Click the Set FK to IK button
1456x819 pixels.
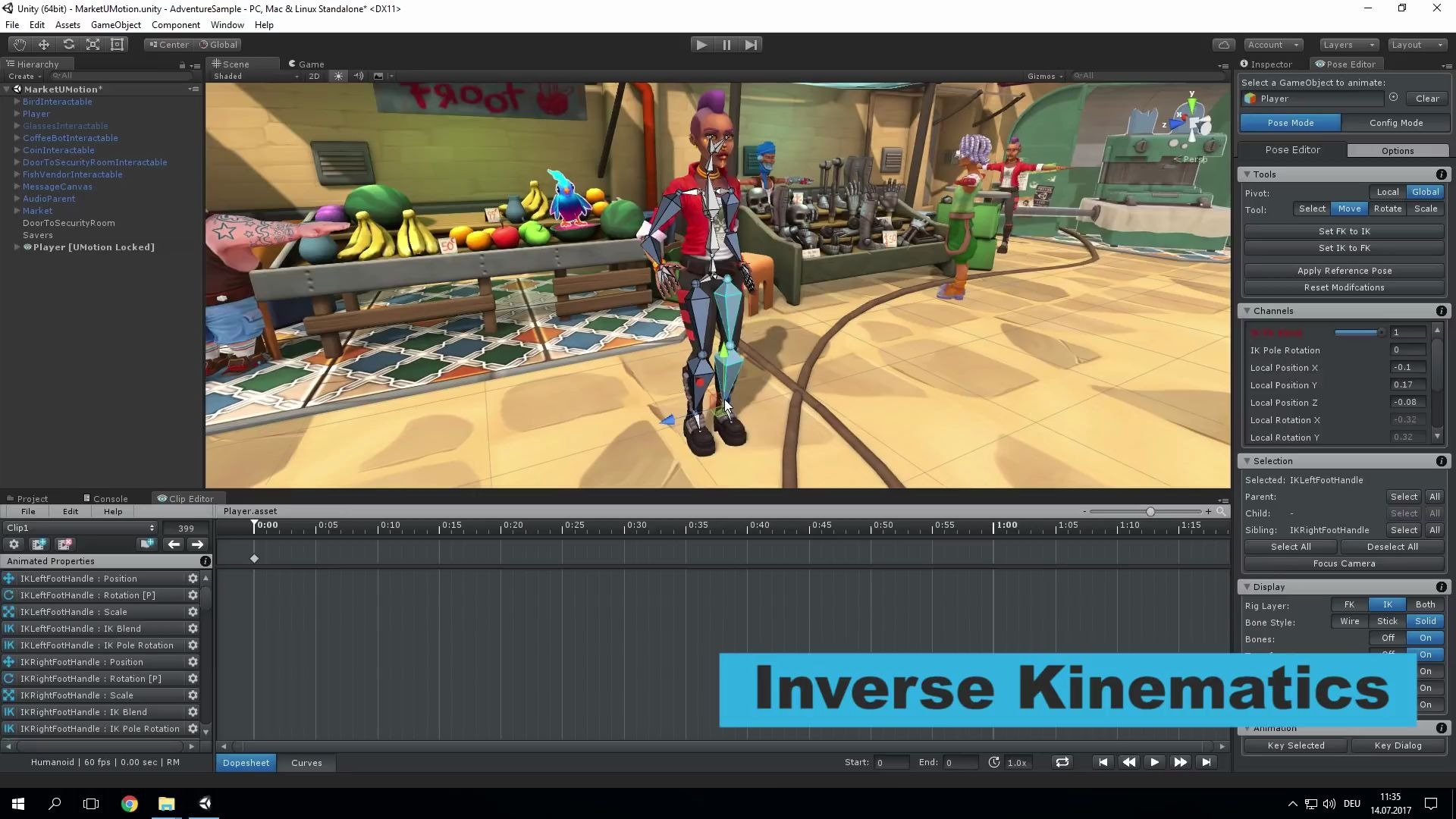[x=1344, y=231]
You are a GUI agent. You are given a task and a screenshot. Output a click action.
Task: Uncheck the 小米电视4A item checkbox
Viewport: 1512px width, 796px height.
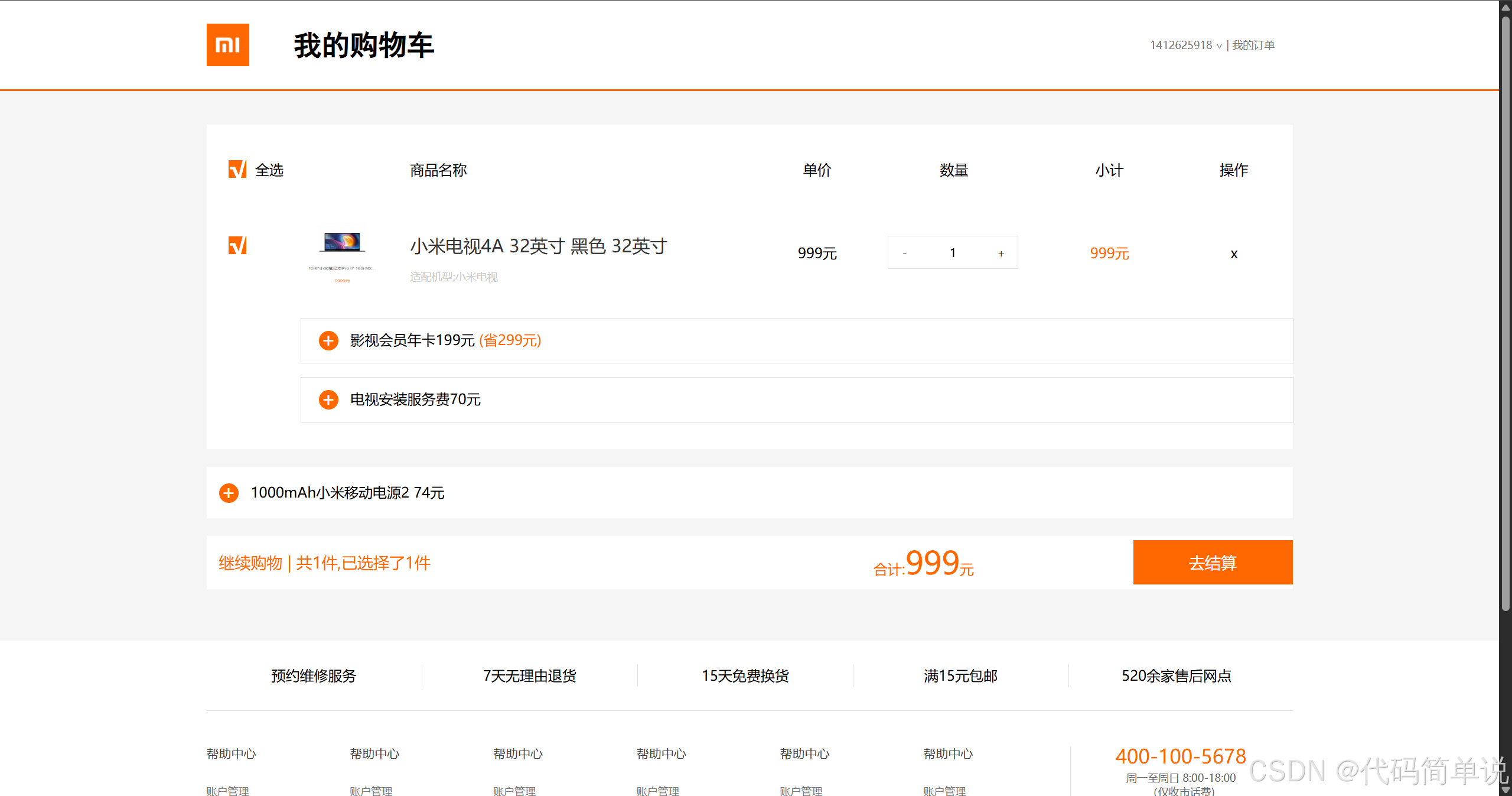pyautogui.click(x=237, y=245)
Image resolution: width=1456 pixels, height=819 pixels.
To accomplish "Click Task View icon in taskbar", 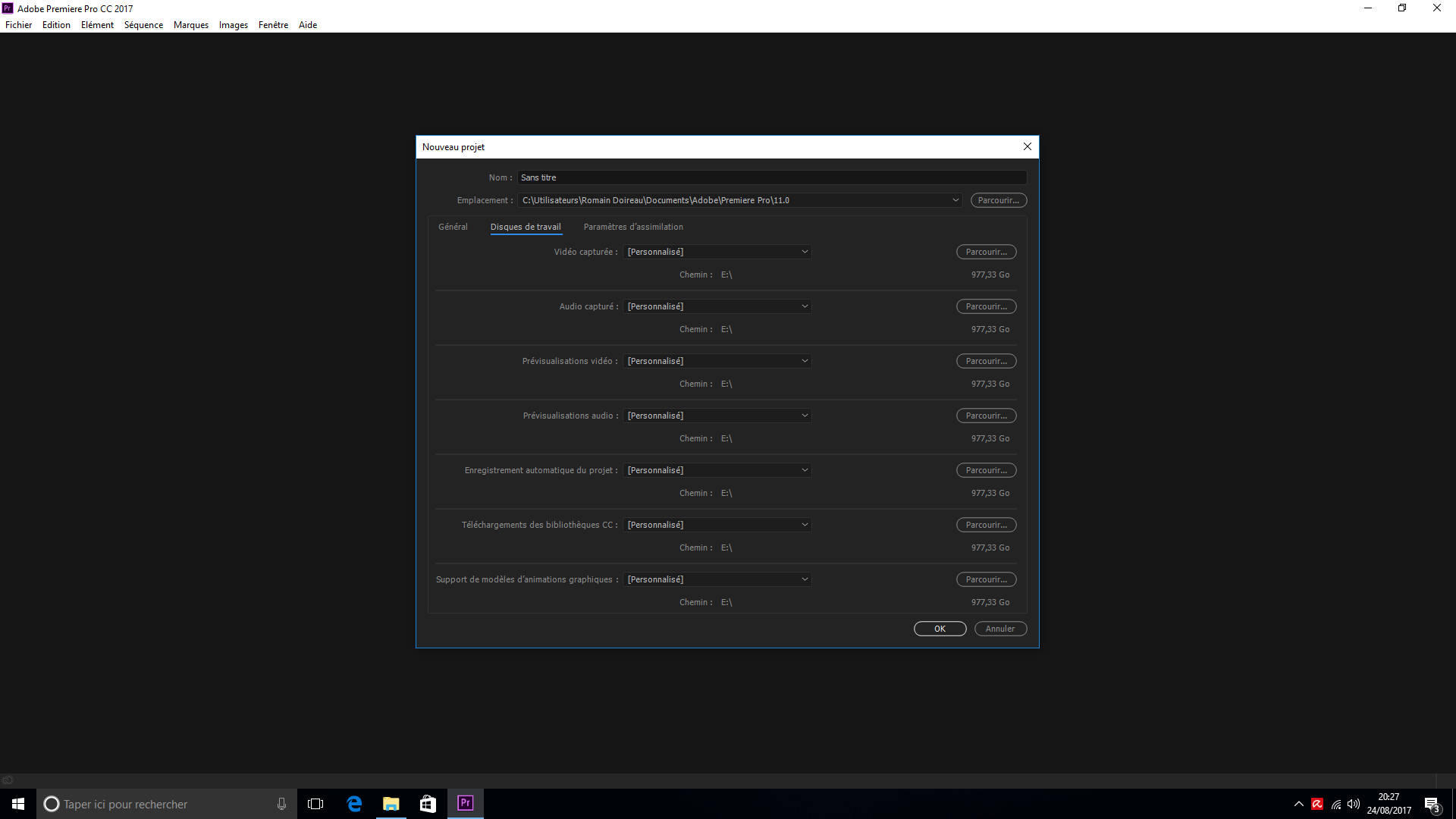I will pos(315,804).
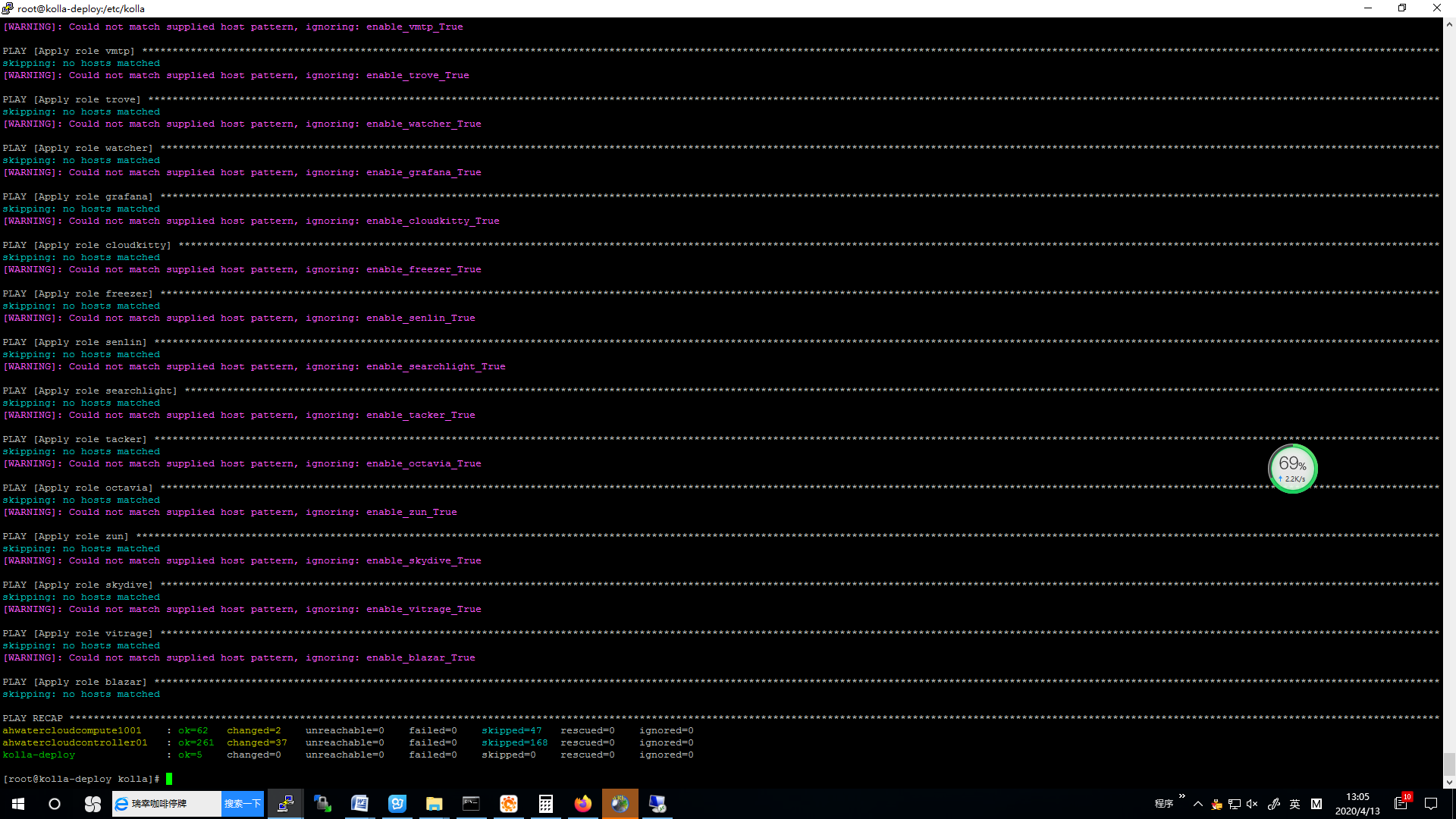Click the 69% network speed floating widget
The height and width of the screenshot is (819, 1456).
click(1292, 469)
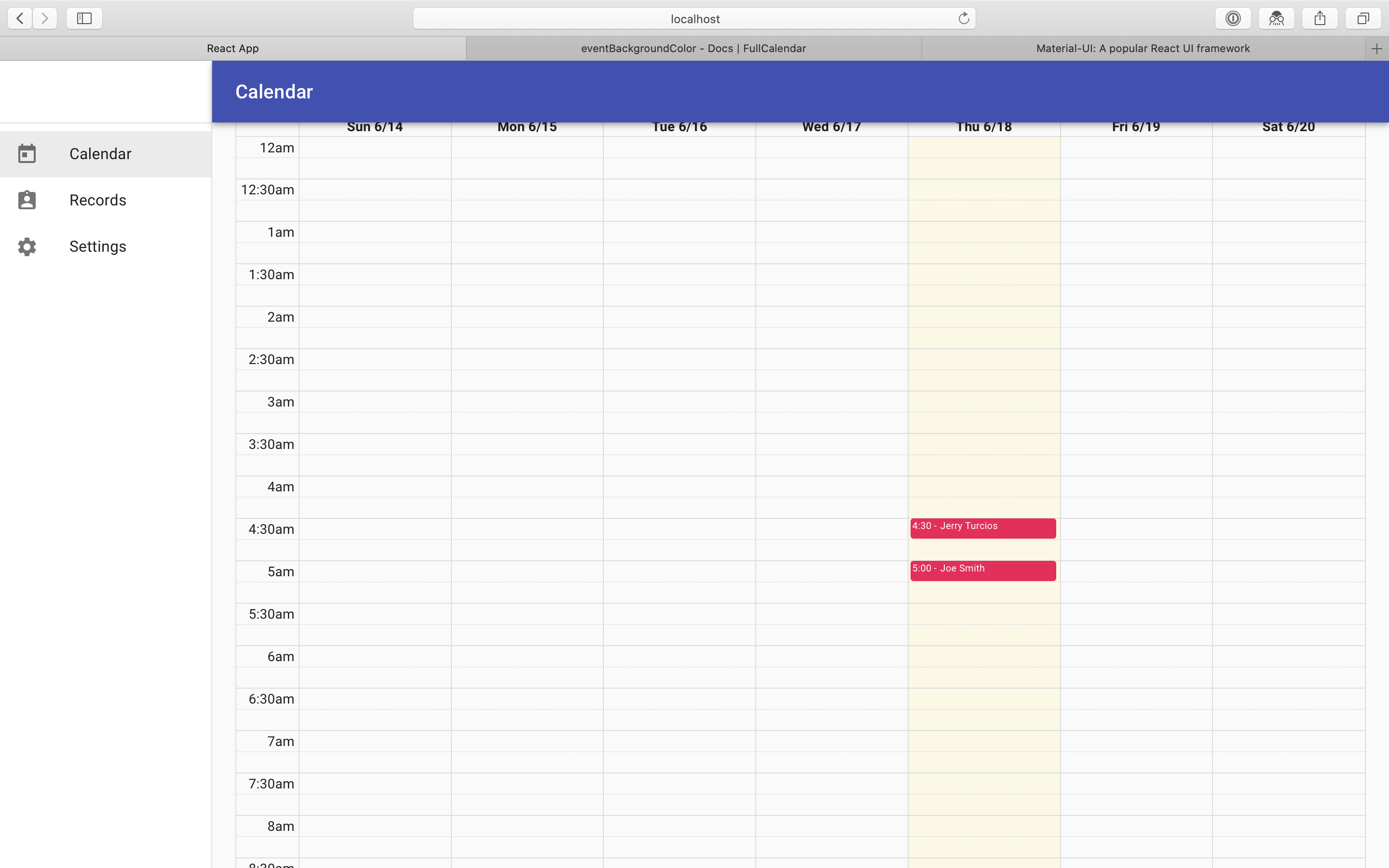The width and height of the screenshot is (1389, 868).
Task: Open a new tab with plus
Action: click(x=1376, y=49)
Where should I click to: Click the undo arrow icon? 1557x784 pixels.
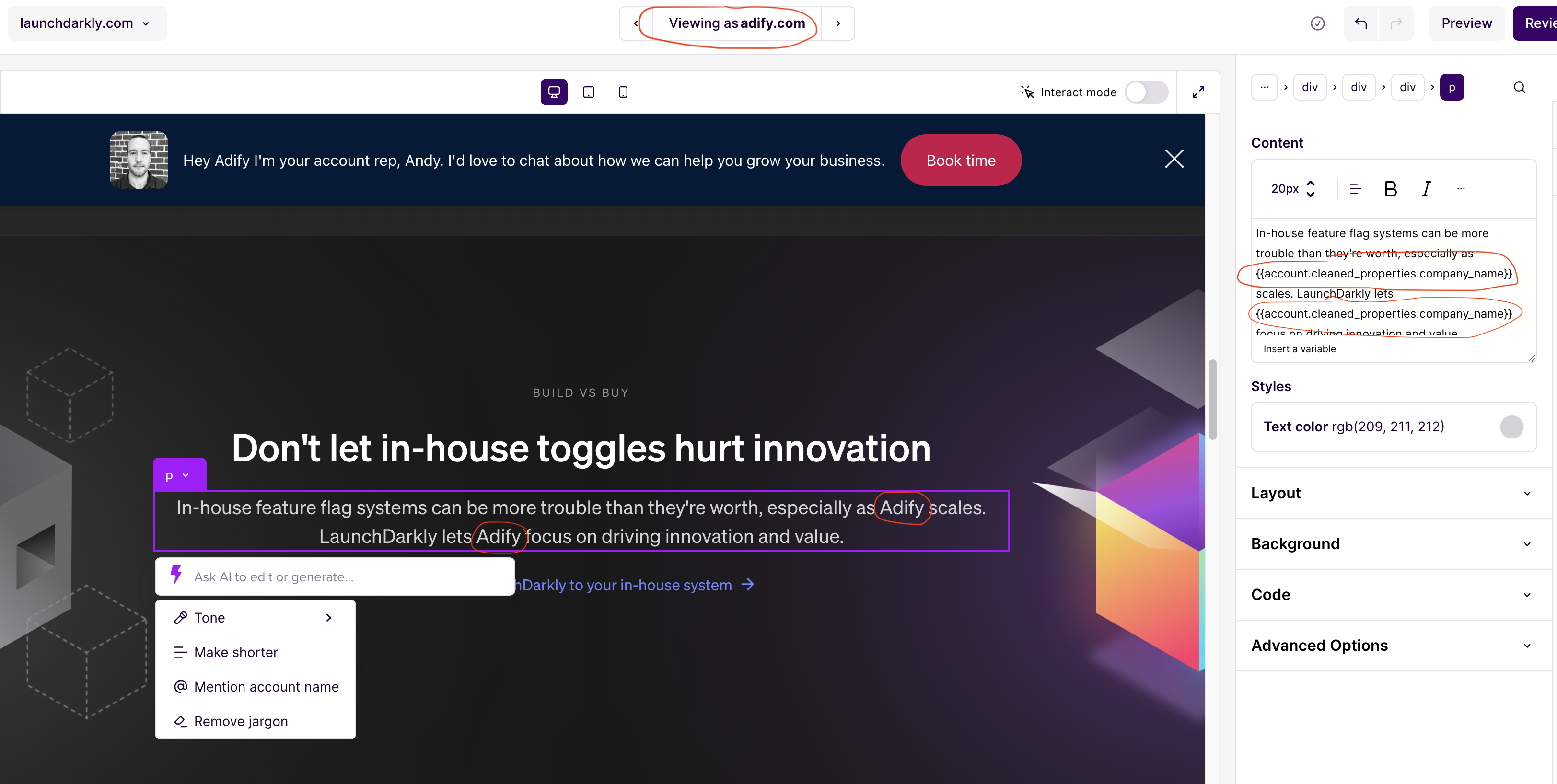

Task brief -
Each line from the start of the entries through the line with "Task: Uncheck the 小米电视4A item checkbox" is to be restated exactly, and the pictures are to be skipped.

Output for this exercise -
Click the Set FK to IK button
1456x819 pixels.
[x=1344, y=231]
You are a GUI agent. You are given a task and a screenshot. Output a click action.
Task: Uncheck the 小米电视4A item checkbox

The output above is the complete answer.